2.2.2 Code Graph Structure Modeling

Code graph structure modeling methods represent source code as a graph structure, leveraging technologies like GNN to capture syntactic and semantic information in the code. This approach efficiently handles complex structures in code, such as function calls, control flow, and data flow. By representing code as graphs, models can better understand the logical relationships within the code, thus enhancing vulnerability detection effectiveness. References [1620] are examples of vulnerability detection methods based on code graph structure modeling. Zhou et al. [16] proposed a GNN-based vulnerability detection model called Devign, which transforms code into a graph structure to effectively capture syntactic and semantic information, thereby improving the accuracy and robustness of vulnerability detection. Wang et al. [17] adopted code graph embedding and graph self-supervised learning denoising to improve the accuracy and efficiency of code vulnerability detection. However, existing methods still face challenges; using graph structure modeling often requires complex control flow and data flow analysis, leading to significant computational overhead.

2.2.3 Pre-Trained Language Models

Pre-trained language models (e.g., CodeBERT [21], GraphCodeBERT [22]) learn general representations through massive code corpora, supporting zero-shot vulnerability detection. These models can capture deep semantic information in the code and perform excellently in various tasks. References [2326] are examples of vulnerability detection methods combining LLMs. For example, LineVul [24] fine-tuned CodeBERT, achieving an F1 score of 0.82 in cross-project testing, a 30% improvement over traditional methods, demonstrating the effectiveness of LineVul. Recent work by Lu et al. [25] introduced the GRACE method, which combines graph structural information and context learning to enhance software vulnerability detection based on LLMs. Although LLMs show good generalization potential, they still face challenges such as privacy leaks and domain bias.

Existing vulnerability detection methods face a ternary constraint among detection accuracy, computational efficiency, and generalization ability. Rule-based and machine learning methods are limited by manually defined patterns, making it difficult to address new types of vulnerabilities; sequence models are lightweight but ignore structural semantics, while graph models are precise but computationally expensive.

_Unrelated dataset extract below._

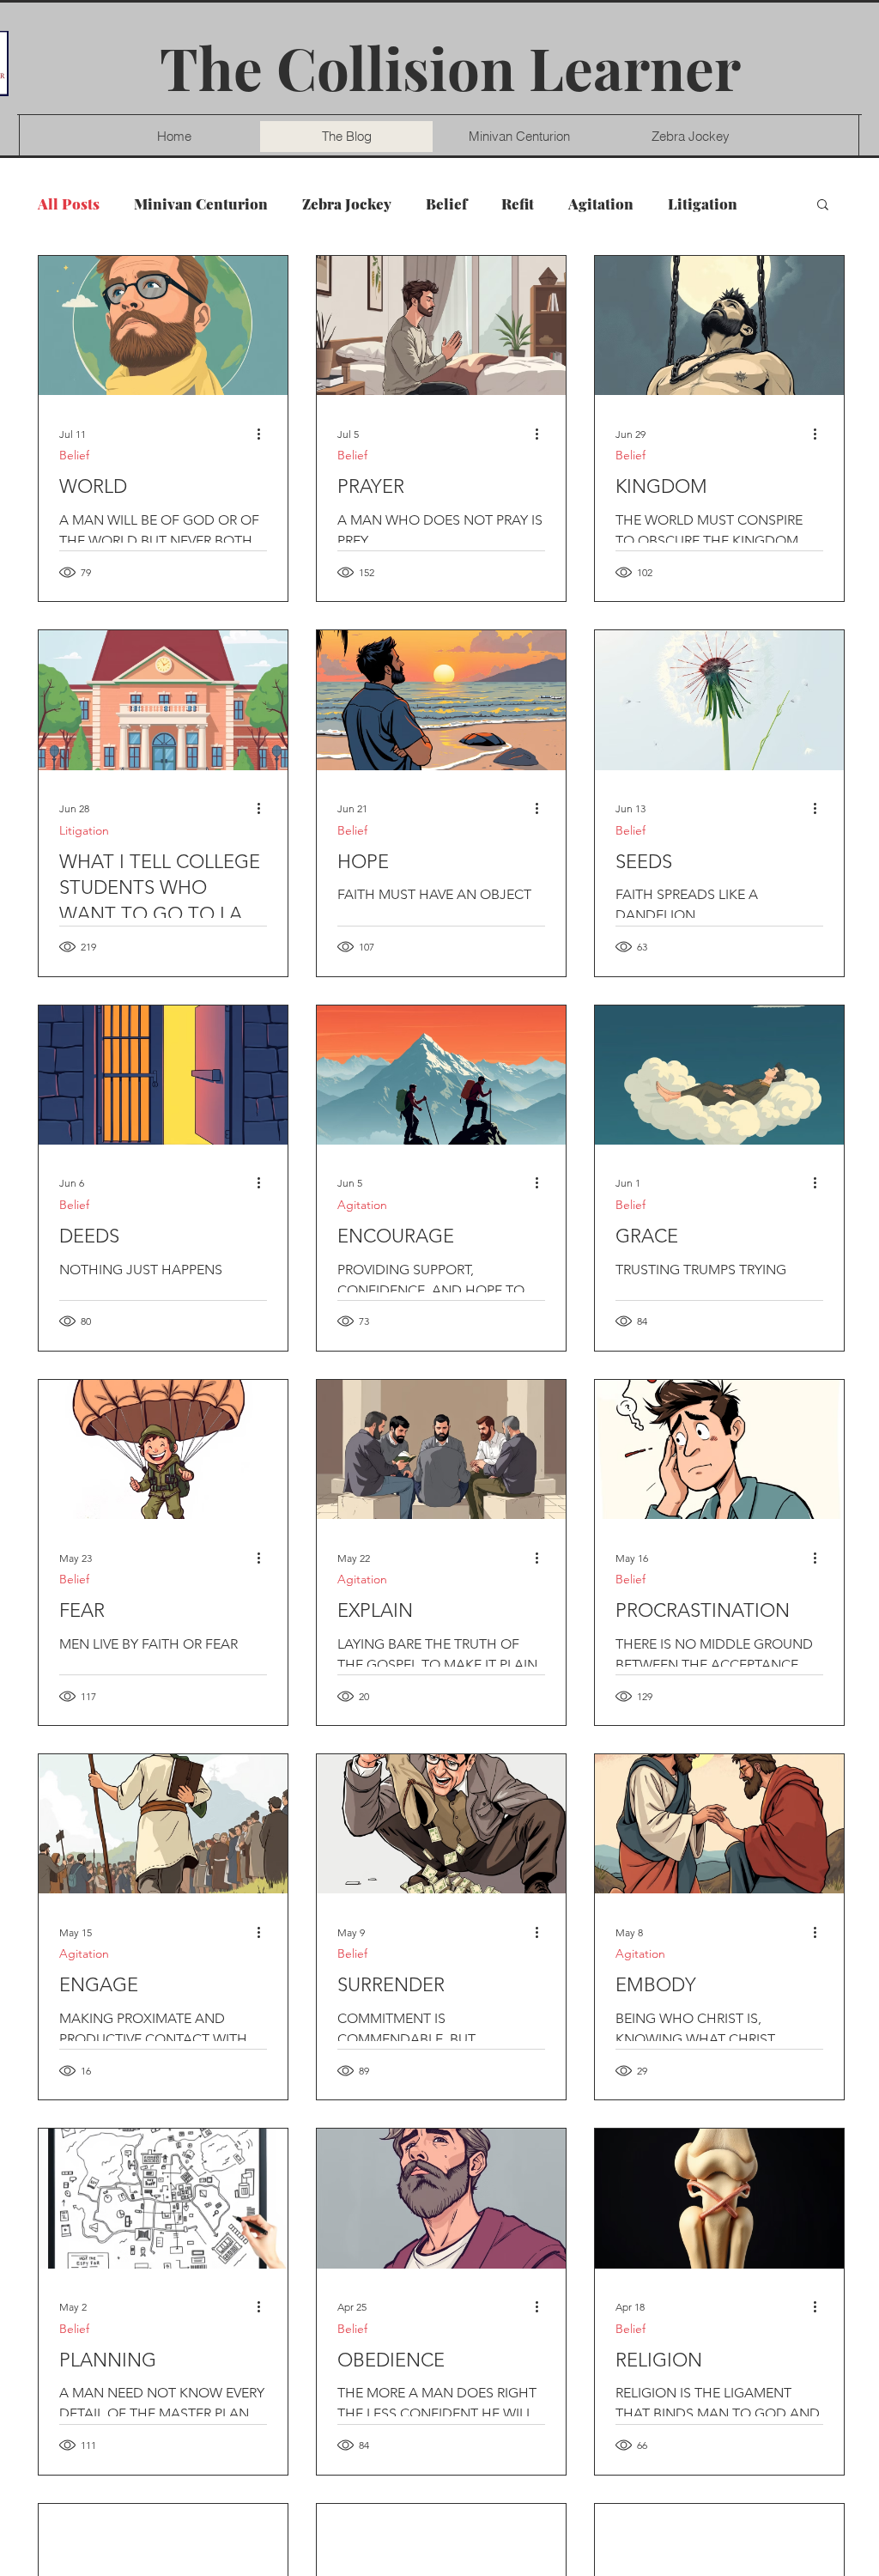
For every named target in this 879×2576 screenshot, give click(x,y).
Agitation (600, 204)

For example, models based on CPG or full AST, such as Devign [16] and IVDetect [27], require traversing complex control flows and data flows, causing graph sizes to grow exponentially with the amount of code. On the other hand, sequence models (e.g., VulDeePecker [10]) capture local contexts through sliding windows but are limited by window lengths, making it challenging to model global semantics across functions.

Additionally, existing methods exhibit imbalances in semantic granularity, some methods [10,28] focus excessively on fine-grained features (such as individual AST node types), leading to high false positive rates; while others [29,30] only model coarse-grained global representations, potentially missing complex logic vulnerabilities. To overcome these issues, several vulnerability detection methods using balanced semantic granularity have been proposed [3,3133]. The SAHAN model proposed in this paper reduces computational costs compared to most graph-based models and effectively addresses the long-range dependency problems that sequence models struggle with.

3  Methodology

The SAHAN method we proposed primarily consists of four core stages: a. AST Parsing and Syntax-Rule-Based Slicing, b. Slice Vectorization, c. Context-Aware Encoding and Global Aggregation, d. Vulnerability Classification. The frame diagram of SAHAN’s method is shown in Fig. 1.

images

Figure 1: Framework diagram of the SAHAN vulnerability detection method

3.1 AST Parsing and Syntax-Rule-Based Slicing

The process of AST parsing and generating slices is shown in Stage 1 of Fig. 1. Before generating the AST, we preprocess the dataset to obtain standardized code snippets. The result of source code preprocessing is illustrated in Fig. 2.

images

Figure 2: Source code preprocessing

3.1.1 AST Parsing

Tree-sitter [34] is an open-source parser generator tool and incremental parsing library that can generate AST and build efficient and flexible parsers for C/C++.

We use the Tree-sitter parser to convert standardized source code into an AST. This process is illustrated in Fig. 3.

images

Figure 3: Correspondence between source code and generated AST

Each AST node contains a syntax type (such as function_definition, if_statement) and text content (such as variable names, operators), and the complete tree structure is built through recursive traversal.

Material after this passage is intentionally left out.